Savci Pinar, Das Bihter
Arçelik A.Ş. Karaağaç Caddesi 2-6, Sütlüce Beyoğlu 34445 Istanbul, Turkey.
Department of Software Engineering, Technology Faculty, Firat University, 23119, Elazig, Turkey.
Heliyon. 2023 May 1;9(5):e15670. doi: 10.1016/j.heliyon.2023.e15670. eCollection 2023 May.
Since Turkish is an agglutinative language and contains reduplication, idiom, and metaphor words, Turkish texts are sources of information with extremely rich meanings. For this reason, the processing and classification of Turkish texts according to their characteristics is both time-consuming and difficult. In this study, the performances of pre-trained language models for multi-text classification using Autotrain were compared in a 250 K Turkish dataset that we created. The results showed that the BERTurk (uncased, 128 k) language model on the dataset showed higher accuracy performance with a training time of 66 min compared to the other models and the CO2 emission was quite low. The ConvBERTurk mC4 (uncased) model is also the best-performing second language model. As a result of this study, we have provided a deeper understanding of the capabilities of pre-trained language models for Turkish on machine learning.

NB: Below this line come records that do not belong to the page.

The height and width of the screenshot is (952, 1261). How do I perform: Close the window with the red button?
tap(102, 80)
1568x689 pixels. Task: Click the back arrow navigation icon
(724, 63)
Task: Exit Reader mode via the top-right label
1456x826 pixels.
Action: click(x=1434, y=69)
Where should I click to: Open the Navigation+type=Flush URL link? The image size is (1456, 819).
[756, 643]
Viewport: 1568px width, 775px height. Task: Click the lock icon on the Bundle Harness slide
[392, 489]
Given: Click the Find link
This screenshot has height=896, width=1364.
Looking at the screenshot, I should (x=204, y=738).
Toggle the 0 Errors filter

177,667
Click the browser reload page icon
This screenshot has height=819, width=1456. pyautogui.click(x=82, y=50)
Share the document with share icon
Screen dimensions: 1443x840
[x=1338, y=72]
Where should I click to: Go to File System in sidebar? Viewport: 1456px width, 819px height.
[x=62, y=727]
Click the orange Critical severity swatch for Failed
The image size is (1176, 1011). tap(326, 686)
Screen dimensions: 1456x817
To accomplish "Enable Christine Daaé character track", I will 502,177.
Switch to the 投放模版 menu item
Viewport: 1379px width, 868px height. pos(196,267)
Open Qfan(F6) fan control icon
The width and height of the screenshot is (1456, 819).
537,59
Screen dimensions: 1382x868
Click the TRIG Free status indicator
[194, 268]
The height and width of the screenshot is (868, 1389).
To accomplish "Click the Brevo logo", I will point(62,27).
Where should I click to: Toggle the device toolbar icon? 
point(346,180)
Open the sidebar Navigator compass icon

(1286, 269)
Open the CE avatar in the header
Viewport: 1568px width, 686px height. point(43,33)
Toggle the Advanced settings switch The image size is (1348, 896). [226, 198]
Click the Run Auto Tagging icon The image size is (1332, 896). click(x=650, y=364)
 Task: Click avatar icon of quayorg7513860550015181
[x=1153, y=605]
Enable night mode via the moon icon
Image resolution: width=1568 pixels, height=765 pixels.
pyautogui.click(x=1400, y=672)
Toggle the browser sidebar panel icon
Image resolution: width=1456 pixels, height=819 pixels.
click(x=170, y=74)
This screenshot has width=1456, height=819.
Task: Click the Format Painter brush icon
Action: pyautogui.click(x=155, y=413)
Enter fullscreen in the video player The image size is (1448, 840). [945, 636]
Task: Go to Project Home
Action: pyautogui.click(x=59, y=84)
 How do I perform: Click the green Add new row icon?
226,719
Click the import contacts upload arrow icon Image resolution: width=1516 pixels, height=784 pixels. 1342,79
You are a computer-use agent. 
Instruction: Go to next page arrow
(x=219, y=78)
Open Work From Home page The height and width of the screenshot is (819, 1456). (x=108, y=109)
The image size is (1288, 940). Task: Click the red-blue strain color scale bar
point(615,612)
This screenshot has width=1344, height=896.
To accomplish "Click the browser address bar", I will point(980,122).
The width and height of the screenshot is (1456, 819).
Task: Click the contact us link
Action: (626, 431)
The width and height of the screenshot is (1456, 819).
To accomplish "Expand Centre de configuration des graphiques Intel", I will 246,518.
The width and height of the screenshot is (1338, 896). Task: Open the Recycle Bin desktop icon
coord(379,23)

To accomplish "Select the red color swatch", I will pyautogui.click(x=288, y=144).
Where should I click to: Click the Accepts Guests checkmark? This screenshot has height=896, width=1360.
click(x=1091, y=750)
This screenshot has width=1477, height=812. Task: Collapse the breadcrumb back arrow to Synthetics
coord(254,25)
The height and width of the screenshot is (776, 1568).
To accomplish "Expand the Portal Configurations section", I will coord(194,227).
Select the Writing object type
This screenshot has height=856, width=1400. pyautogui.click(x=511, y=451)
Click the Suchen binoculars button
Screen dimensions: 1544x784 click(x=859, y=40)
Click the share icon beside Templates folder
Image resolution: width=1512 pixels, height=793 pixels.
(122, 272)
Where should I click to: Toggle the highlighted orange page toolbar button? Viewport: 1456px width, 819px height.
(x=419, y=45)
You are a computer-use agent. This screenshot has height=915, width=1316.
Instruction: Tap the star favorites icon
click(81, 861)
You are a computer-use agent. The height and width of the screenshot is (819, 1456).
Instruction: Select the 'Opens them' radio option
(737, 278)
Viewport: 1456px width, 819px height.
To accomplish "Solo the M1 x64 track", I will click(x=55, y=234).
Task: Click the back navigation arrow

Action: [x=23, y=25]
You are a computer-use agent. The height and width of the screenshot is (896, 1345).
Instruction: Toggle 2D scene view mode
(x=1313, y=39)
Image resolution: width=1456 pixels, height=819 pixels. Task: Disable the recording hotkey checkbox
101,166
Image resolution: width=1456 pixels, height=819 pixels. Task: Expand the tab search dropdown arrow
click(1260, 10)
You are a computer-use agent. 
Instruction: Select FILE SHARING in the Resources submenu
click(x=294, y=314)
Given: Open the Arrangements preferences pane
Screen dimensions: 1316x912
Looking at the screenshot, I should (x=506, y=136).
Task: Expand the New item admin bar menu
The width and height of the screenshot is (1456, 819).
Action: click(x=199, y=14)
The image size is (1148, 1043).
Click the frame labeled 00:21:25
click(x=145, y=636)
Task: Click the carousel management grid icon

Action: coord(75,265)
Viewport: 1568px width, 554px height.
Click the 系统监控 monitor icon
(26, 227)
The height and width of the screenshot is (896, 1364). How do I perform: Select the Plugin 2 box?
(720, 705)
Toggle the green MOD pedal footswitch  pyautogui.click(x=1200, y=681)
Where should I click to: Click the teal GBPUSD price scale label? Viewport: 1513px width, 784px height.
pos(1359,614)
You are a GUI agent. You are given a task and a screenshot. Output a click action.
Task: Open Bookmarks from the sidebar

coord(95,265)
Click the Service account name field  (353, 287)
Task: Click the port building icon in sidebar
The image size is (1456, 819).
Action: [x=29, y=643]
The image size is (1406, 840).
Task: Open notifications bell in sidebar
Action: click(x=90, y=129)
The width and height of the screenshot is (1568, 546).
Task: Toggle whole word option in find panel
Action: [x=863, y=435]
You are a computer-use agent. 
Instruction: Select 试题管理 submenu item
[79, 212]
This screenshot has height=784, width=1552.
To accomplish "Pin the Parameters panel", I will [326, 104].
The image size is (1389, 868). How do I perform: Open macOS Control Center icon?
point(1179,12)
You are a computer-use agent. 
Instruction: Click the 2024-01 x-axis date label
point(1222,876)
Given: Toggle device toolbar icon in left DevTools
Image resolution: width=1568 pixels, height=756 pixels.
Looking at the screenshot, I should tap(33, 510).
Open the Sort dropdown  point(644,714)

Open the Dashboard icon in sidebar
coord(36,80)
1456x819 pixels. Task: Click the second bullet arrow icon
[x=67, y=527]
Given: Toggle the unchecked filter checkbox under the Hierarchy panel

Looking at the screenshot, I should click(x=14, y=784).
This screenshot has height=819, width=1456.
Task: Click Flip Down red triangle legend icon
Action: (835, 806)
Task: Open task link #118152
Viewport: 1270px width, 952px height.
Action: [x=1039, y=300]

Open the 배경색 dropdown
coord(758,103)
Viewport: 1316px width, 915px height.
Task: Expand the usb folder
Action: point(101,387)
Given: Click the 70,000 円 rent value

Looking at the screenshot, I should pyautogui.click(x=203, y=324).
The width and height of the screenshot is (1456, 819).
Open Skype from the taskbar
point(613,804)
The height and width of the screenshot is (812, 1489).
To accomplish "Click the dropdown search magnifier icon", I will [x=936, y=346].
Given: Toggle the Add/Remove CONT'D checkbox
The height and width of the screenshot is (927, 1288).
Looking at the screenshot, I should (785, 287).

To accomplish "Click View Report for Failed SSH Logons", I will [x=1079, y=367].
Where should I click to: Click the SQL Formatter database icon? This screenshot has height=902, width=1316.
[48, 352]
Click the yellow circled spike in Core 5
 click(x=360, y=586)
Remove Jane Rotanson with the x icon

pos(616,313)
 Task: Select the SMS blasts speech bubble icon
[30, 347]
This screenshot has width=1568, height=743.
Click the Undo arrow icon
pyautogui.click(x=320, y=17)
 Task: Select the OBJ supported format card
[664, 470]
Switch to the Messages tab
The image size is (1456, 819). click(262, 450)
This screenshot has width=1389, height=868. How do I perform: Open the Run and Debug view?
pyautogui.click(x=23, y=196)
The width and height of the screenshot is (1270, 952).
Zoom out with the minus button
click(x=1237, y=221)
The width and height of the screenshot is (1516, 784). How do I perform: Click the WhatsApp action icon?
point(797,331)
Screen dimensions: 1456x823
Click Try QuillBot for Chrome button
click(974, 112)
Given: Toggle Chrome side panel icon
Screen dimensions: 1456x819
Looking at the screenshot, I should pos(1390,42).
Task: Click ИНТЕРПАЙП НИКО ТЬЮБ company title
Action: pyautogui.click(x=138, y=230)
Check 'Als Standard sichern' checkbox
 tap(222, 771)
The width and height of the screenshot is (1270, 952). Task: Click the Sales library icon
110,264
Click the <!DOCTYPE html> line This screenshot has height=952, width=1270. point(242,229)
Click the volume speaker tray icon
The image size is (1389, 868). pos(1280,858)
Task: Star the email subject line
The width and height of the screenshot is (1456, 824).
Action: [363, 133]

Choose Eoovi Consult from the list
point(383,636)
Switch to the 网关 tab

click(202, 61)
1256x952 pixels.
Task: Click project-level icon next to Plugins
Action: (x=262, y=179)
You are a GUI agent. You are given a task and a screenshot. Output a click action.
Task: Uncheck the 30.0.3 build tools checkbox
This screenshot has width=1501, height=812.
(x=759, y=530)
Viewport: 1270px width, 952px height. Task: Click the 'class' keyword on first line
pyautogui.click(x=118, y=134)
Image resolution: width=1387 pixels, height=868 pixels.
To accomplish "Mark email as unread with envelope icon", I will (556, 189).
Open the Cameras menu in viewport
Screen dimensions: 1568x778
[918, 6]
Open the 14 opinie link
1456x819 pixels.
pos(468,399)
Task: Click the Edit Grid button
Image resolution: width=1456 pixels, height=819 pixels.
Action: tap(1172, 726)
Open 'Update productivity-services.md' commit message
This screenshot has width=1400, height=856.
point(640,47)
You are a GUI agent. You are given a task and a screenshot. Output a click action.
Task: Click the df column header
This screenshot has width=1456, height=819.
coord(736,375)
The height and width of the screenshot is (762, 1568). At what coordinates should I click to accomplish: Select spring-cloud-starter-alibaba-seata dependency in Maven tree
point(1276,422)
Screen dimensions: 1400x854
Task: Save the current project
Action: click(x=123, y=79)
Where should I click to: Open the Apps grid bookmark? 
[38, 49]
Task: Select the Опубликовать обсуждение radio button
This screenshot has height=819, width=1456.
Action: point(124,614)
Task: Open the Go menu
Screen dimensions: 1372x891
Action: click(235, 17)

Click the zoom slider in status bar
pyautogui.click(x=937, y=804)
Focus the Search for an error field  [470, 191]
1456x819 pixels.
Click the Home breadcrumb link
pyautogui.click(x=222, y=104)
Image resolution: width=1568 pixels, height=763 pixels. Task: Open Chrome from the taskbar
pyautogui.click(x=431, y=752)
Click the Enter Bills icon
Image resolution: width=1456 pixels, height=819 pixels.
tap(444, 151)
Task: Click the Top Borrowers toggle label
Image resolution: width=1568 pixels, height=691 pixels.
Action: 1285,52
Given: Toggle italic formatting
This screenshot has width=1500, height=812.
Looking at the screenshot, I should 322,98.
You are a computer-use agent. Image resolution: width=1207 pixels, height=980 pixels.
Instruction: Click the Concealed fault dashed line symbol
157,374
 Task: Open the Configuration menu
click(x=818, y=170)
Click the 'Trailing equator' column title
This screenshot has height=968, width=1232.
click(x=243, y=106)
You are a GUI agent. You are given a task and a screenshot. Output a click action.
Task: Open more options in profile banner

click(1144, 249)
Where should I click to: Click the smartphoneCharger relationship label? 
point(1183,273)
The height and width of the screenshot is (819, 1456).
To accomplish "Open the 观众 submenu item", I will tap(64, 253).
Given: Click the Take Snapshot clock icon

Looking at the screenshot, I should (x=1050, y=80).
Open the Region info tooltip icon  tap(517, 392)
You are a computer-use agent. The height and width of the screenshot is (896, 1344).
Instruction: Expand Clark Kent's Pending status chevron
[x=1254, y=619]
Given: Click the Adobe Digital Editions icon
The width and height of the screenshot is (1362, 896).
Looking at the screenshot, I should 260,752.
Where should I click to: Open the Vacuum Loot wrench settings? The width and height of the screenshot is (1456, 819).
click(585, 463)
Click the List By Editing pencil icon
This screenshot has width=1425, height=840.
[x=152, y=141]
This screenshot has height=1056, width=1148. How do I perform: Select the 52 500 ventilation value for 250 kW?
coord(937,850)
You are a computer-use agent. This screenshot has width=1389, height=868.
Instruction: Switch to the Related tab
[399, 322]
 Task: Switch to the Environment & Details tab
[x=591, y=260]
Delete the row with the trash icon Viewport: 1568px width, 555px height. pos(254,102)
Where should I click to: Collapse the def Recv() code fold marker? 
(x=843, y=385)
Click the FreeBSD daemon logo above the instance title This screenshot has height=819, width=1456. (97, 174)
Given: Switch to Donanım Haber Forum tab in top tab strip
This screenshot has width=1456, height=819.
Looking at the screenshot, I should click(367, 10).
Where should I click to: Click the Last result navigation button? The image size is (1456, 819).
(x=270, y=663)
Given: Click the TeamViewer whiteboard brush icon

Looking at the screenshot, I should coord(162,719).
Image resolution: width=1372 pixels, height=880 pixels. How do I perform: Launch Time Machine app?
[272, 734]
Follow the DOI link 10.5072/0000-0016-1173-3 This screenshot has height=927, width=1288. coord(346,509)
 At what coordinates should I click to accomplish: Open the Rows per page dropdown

由于土耳其语是一种黏着语,包含重复、习语和隐喻词,土耳其语文本是具有极其丰富含义的信息来源。因此,根据土耳其语文本的特征进行处理和分类既耗时又困难。在本研究中,我们在自己创建的25万个土耳其语数据集上比较了使用Autotrain进行多文本分类的预训练语言模型的性能。结果表明,数据集中的BERTurk(无大小写,128k)语言模型与其他模型相比,在66分钟的训练时间内表现出更高的准确率,并且二氧化碳排放量相当低。ConvBERTurk mC4(无大小写)模型也是表现最佳的第二语言模型。作为这项研究的结果,我们对预训练语言模型在土耳其语机器学习方面的能力有了更深入的理解。